I used to hate the concept that says we have to apply a strategy to our online profiles that represent our human persona. In truth the digital and social media world had shifted its identity and moved on, and I had lost sight of why I was online. I thought, goodness only a few years ago social media was where uni mates pulled pranks on each other, sent out house party invites and there were no ads to ruin the user experience by being perpetually sold to. In those days no one seemed to know or care about using their personal profile influence to help achieve business objectives... but of course this was a naïve assumption.
I didn’t think many people could see the cliff edge of self-absorption that as a society we were all about to drive off. But of course, they did. These people are today’s mega influencers and digitally sophisticated entrepreneurs, who rode the early wave of personal branding, before it was a thing, and intelligently navigated towards online stardom. In truth, I came to realise that everyone is at it. We all have personal brands. There is a spectrum on which we all sit, where to at least some degree, we all analyse when and what we post. Some people use filters and editing programs, some save holiday photos for later to post while bored at home. Some give their professional opinion on panels, at events or in TV interviews for national press, and reshare them later to promote their own professional credibility. We all have an in-built management system for handling the content of our online stories, some people are just more sophisticated, business-minded and consistent than others.
I came to learn that whether or not an influencer’s post looks set up or contrived is actually a stupid question, because of course it is. And also, why does that matter? They are capitalising from working with aligned brands and entertaining their audience of followers. It’s how they make a living. I hated to admit it, but I too had overthought posts on my personal accounts before hitting share, only to delete them a few minutes later. I was already subconsciously applying a form of personal branding based on whether or not my ‘audience’ would engage, just without the blue tick or change in income.
Rather than fighting a losing battle in the name of truth and authenticity, I came to accept that everyone online isn’t fully who they are in real life and yes, everyone is a sell-out. If you don’t want to be a sell-out to at least to some degree in today’s digital world, then that would mean deleting everything and having no online presence at all. But as companies hire not on resumes and cover letters but increasingly on info they find online, new challenges would present themselves when looking for a job. If you really committed to no online presence, then you would possibly have to go join a commune on a remote island somewhere with no phone or internet. Even then you’d probably still appear in a Google search. Although this all might sound tempting, it’s basically impossible to avoid appearing online, because from your pre-commune days there would still be some remaining evidence of your past digital existence.
I’m the all or nothing sort, and after a long while of going around in circles with my fear of possibly being inauthentic, I finally began to see the value in spending time on good personal branding.

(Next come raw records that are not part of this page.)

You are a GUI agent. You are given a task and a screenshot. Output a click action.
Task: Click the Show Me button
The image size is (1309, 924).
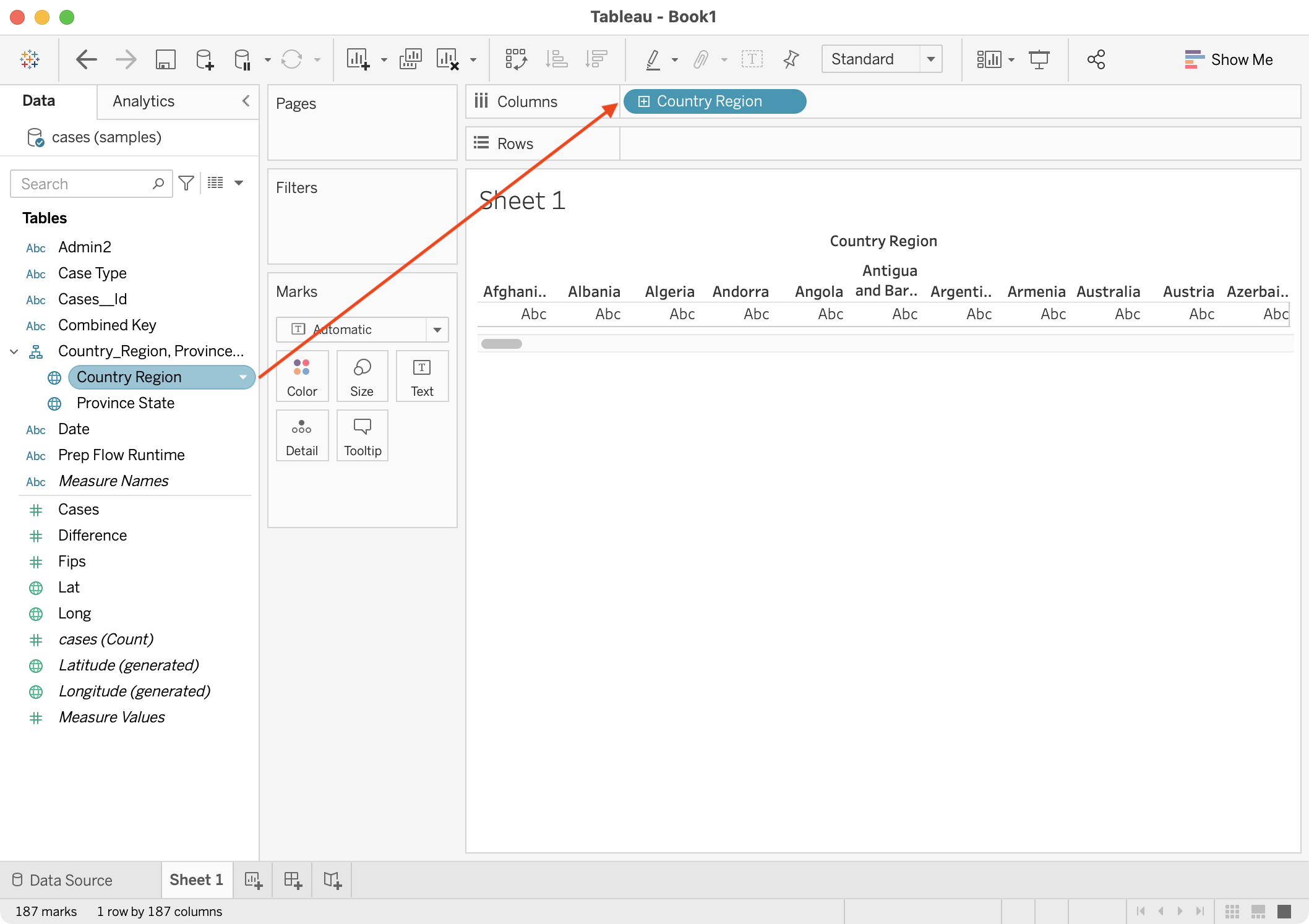click(x=1229, y=59)
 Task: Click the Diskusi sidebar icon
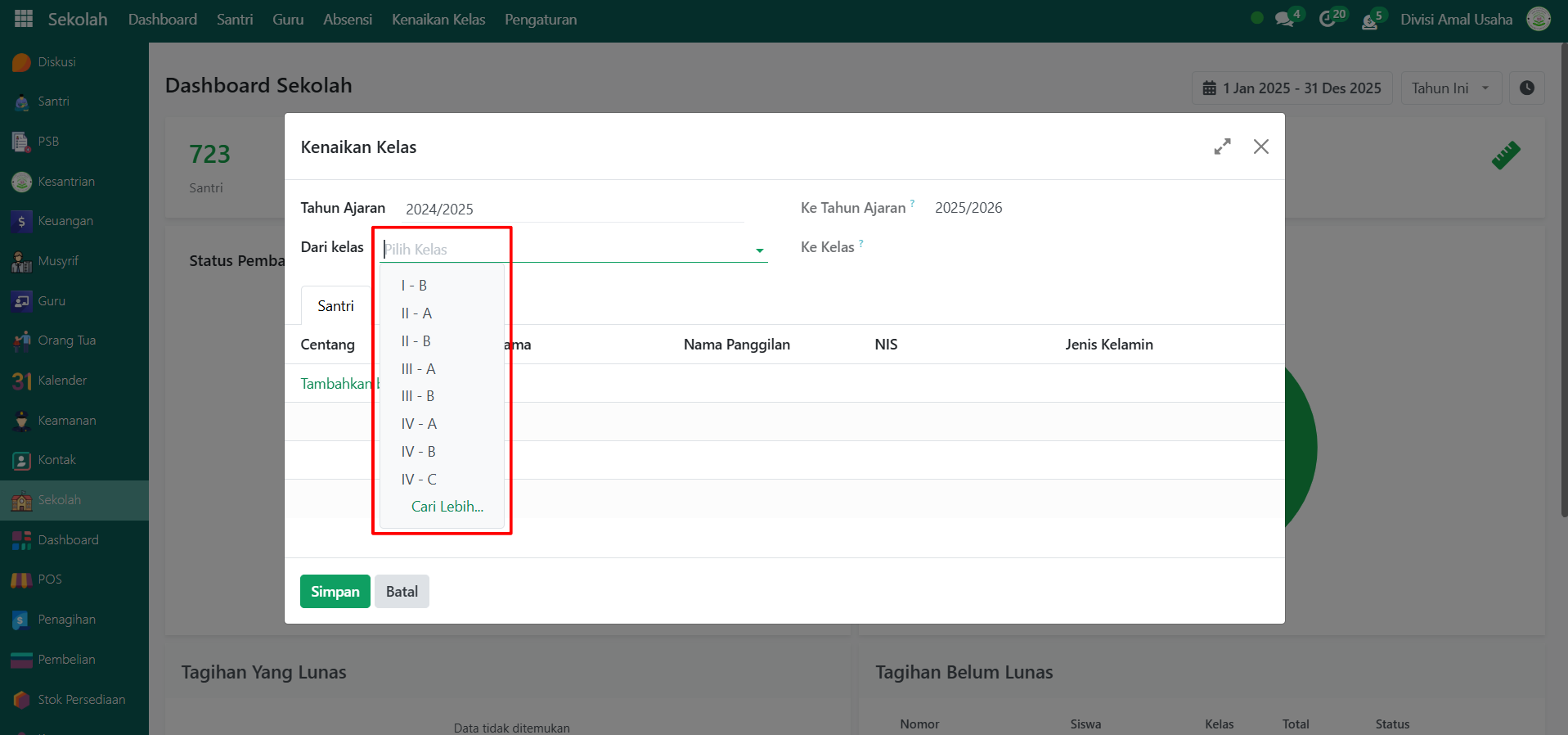(22, 62)
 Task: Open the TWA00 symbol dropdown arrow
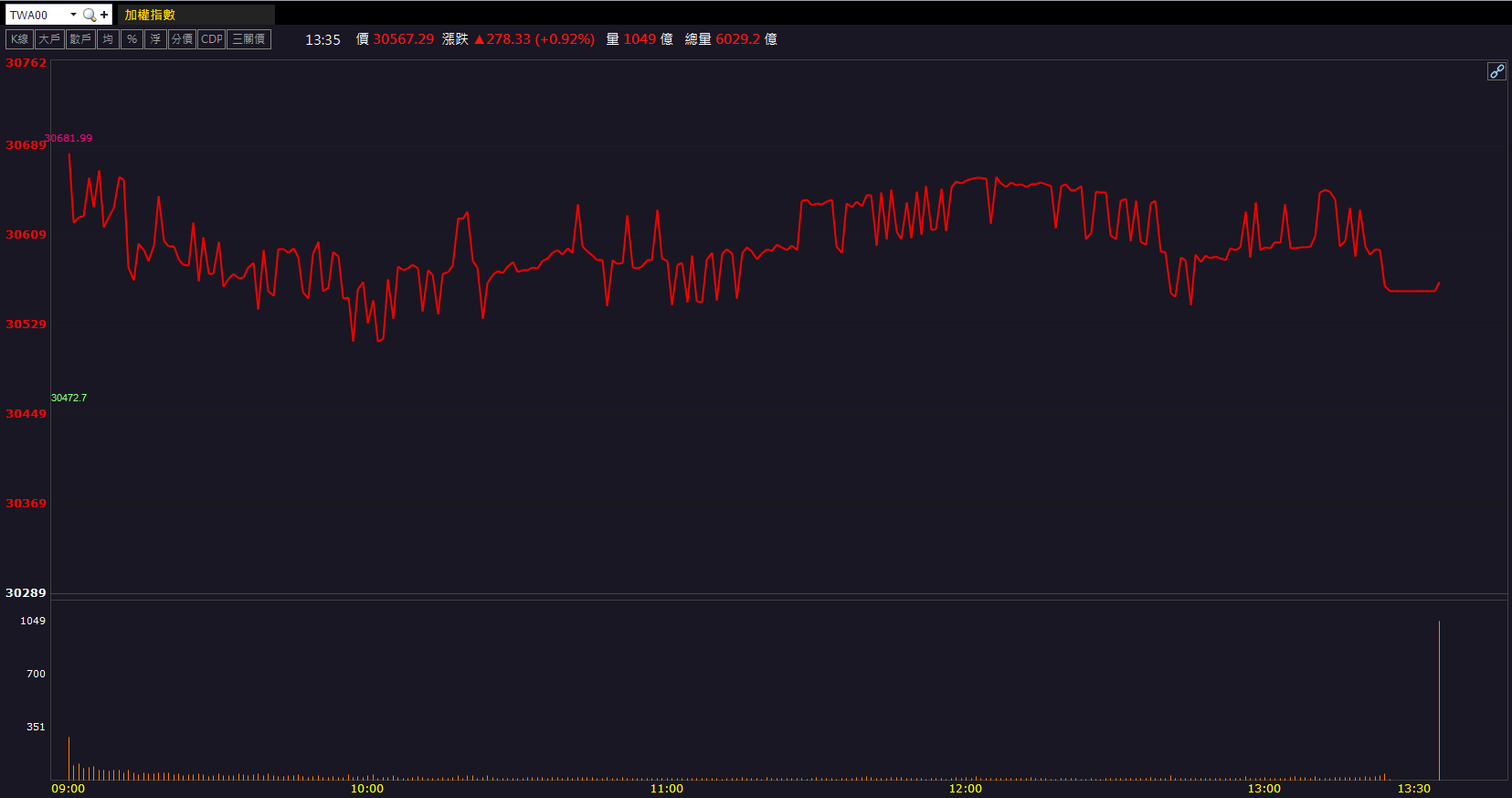click(x=73, y=15)
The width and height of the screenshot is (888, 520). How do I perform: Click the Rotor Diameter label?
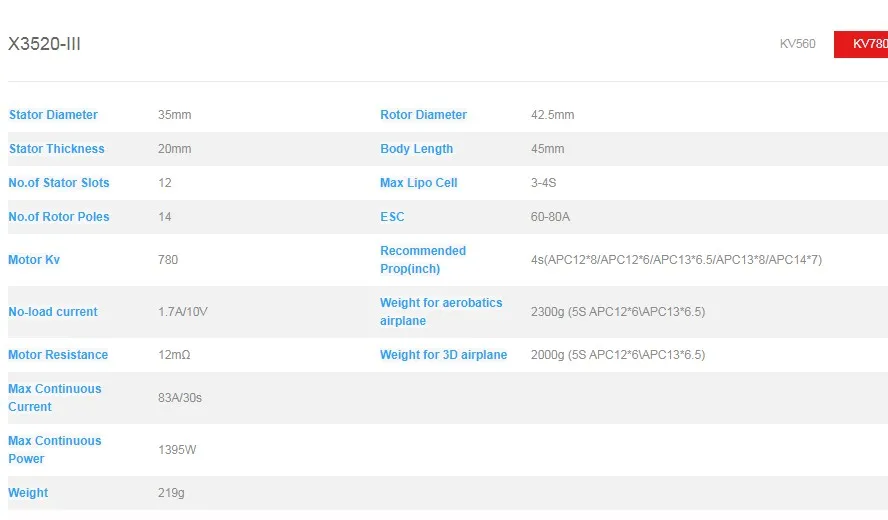pyautogui.click(x=424, y=115)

As a professional marketeer, I have to say that personal branding strategy is not a want, it’s a must. And importantly, having a personal branding strategy doesn’t automatically make you inauthentic. For example, one of your key values might be honesty and transparency, where you don’t only share content about the highlights of your world, but on hard days too.
Personal branding strategy and awareness should become part of current education, if it hasn’t already that is. My generation could have done with it in school, but then no one, millennial or otherwise, could have predicted just how crucial being aware of our online presence and its messaging, personal and professional, has now become. Ongoing digital development means that our understanding of online media and how we consume content will continue to evolve, and we will continue to adapt as we go. But the priorities are clear: owning your online narrative (by hiring someone or an agency to help you), staying relevant to what your community and audiences want and keeping consistent.
As a professional whose career is in public relations, I can’t be voiceless in a conversation to do with online presence and public perception, and my former opinions about personal branding, before it was a thing, were short-sighted. Get to know about personal branding today or get left behind – like I was.